People's Democracy(Weekly Organ of the Communist Party of India (Marxist) |
Vol.
XXIX
No. 42 October 16, 2005 |
CITU
Opposes Move To Impose Tax On Savings Instruments
The
secretariat of the CITU has issued the following statement:
THE Centre of Indian Trade Unions has been opposed to the move of the finance
ministry to subject all kinds of savings instruments to taxation at the stage of
terminal withdrawal, ever since it was announced during the budget speech in
2004.
The
savings instruments comprising provident funds, small savings, insurance
policies etc. have all along been exempt from taxation at all three stages viz.
contribution, accumulation and withdrawal, known as EEE system. But, the
proposed migration to the EET system, on which an expert committee is reportedly
at work, with a mandate to complete its work by October 31, 2005, will virtually
make the exemption at the earlier stages of contribution and accumulation a
mockery. The imposition of tax at the withdrawal stage is nothing but cumulative
taxation on the entire corpus and will naturally be at the peak rate of tax.

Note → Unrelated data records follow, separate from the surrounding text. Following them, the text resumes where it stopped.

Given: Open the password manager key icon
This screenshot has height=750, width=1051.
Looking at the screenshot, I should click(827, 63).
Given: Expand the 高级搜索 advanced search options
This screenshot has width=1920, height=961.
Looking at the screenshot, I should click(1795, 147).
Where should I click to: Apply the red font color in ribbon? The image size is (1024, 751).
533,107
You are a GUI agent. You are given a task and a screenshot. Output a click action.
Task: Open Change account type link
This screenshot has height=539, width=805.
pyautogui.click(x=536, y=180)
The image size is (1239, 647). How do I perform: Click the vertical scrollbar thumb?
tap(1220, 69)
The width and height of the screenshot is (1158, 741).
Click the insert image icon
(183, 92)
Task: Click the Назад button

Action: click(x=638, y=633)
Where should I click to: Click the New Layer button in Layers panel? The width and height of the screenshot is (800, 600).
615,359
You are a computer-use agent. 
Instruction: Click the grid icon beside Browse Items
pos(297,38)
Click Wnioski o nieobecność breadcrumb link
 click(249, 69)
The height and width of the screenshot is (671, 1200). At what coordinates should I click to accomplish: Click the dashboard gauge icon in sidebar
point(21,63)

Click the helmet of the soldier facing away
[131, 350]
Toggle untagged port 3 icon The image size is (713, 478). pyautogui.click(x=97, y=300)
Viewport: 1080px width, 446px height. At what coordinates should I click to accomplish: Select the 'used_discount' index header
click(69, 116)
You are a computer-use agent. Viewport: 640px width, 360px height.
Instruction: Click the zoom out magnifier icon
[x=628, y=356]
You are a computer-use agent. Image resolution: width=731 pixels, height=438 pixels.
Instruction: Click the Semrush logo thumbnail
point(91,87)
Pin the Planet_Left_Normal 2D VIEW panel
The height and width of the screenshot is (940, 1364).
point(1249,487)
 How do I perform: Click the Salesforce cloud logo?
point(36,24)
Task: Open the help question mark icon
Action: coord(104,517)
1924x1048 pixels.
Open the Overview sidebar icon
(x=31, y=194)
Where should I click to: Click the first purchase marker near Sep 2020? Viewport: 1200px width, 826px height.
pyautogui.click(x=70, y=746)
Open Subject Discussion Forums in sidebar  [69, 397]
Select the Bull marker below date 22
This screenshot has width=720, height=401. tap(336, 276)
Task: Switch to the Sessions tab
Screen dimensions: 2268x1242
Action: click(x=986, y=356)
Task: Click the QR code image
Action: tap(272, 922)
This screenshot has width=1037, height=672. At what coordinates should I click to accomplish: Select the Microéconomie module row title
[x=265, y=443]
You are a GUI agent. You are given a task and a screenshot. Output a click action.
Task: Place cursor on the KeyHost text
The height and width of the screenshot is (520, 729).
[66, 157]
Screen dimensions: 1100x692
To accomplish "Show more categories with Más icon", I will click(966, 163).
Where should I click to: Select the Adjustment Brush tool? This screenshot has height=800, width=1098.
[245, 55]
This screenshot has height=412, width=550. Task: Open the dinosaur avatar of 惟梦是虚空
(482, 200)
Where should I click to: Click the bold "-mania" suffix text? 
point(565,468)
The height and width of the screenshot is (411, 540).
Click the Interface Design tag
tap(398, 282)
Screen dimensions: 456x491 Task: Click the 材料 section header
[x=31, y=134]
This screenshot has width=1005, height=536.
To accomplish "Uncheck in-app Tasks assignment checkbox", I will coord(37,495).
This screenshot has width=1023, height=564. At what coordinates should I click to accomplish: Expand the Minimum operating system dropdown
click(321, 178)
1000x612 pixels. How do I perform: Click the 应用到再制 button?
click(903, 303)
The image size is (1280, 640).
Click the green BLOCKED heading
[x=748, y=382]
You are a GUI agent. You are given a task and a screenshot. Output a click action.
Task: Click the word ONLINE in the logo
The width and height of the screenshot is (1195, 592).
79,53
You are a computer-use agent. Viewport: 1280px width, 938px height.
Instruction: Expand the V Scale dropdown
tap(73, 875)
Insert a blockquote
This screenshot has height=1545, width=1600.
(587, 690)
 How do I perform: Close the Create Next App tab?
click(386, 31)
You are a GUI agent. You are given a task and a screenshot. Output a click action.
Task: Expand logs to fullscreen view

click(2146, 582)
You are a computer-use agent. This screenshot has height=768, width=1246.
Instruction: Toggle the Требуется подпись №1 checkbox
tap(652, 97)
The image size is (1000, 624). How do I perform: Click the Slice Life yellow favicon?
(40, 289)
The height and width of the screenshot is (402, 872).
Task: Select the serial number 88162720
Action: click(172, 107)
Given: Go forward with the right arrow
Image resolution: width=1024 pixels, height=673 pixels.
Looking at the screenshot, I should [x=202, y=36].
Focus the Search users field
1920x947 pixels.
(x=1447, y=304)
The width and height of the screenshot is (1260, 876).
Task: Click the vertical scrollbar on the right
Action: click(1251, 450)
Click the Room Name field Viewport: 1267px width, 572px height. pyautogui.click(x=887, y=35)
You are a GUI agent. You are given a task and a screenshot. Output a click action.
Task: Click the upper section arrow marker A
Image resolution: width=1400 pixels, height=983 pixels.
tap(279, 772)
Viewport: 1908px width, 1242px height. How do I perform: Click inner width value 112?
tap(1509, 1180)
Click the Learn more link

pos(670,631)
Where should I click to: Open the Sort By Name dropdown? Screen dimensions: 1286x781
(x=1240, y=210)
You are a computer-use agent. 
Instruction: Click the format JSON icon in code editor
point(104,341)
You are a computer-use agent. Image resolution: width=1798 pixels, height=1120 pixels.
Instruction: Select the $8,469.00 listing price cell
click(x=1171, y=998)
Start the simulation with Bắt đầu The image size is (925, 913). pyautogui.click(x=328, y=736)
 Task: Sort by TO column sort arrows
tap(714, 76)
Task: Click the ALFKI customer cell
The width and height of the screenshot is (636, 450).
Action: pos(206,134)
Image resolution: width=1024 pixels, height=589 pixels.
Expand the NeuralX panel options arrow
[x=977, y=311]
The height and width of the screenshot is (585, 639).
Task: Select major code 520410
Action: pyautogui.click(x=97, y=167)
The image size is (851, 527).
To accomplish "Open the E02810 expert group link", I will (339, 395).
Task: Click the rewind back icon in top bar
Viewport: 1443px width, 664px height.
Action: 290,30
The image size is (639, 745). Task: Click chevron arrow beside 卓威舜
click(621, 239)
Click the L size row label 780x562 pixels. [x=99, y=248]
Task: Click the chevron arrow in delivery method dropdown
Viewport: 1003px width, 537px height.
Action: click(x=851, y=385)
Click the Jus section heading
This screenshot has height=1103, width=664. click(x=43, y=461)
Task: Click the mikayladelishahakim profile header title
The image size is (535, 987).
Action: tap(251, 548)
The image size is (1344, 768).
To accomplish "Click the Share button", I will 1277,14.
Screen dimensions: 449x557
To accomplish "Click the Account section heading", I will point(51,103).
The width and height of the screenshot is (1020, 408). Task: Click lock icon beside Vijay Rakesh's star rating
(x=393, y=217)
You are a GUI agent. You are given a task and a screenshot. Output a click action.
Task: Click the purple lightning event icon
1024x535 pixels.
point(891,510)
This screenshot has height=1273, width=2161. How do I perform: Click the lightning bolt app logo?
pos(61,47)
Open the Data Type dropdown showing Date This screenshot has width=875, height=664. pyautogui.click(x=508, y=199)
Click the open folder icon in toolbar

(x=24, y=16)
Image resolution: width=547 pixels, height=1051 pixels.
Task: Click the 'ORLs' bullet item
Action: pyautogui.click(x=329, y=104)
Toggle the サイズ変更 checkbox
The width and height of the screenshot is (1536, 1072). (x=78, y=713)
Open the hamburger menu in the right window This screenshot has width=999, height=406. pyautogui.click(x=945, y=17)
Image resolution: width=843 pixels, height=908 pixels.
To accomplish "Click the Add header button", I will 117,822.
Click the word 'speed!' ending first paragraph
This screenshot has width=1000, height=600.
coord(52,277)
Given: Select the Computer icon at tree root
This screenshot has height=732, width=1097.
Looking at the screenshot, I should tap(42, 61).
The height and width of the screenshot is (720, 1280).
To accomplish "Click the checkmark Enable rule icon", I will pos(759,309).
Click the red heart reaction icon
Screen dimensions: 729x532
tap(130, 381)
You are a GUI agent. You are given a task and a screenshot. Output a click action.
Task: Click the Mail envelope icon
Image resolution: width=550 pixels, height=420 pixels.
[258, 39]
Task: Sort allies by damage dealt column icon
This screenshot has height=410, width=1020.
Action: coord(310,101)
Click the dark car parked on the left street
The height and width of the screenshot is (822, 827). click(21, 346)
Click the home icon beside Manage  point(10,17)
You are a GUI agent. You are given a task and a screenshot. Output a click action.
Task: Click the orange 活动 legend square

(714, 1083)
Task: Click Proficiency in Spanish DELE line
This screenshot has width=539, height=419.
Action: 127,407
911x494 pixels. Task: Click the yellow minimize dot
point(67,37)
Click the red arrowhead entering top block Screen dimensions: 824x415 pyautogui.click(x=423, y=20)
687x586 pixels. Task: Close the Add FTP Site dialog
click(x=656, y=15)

This would cause serious financial hardship to the millions of workers and the
vast community of small savings public, including the senior citizens.
The
government of India during the NDA regime had, over the years, cut down the
administered rate of interest, payable on all these instruments, from 12 per
cent in June 2000 to 8 per cent from April 2002. The present UPA regime had
turned a deaf ear to the unanimous demand of the trade unions for restoration of
the interest rate to 12 per cent. The move to tax all savings instruments at the
withdrawal stage is a further attack on workers and saving public.
This
move is aimed at widening the tax net at the base, which with the tax deduction
at source (TDS) will be a captive source for resource generation by the
government. The finance minister generously abolished the tax on long term
capital gains and imposed a Securities Transaction Tax at 0.15 per cent but
later buckled in to the blackmail of the brokers to reduce it to 0.015 per cent
last year and reduced the rate of corporate income tax, bringing it on par with
the personal income tax in the current year budget. But, he is out to squeeze
the regular income earners at the bottom rung for his fiscal management.
The
high rate of household savings and its continuous growth rate have been one of
the fundamental strengths of Indian economy. It is a tragedy that the government
had not been able to convert these high savings into investments. The present
taxation move will result in eroding the growth rate of savings in the economy.
As small savings had been a significant resource-base for the state governments,
this move is likely to put the state finances under deep strain.
The CITU demands of the UPA government to give up this retrograde move and continue the decades old EEE mode for all savings instruments.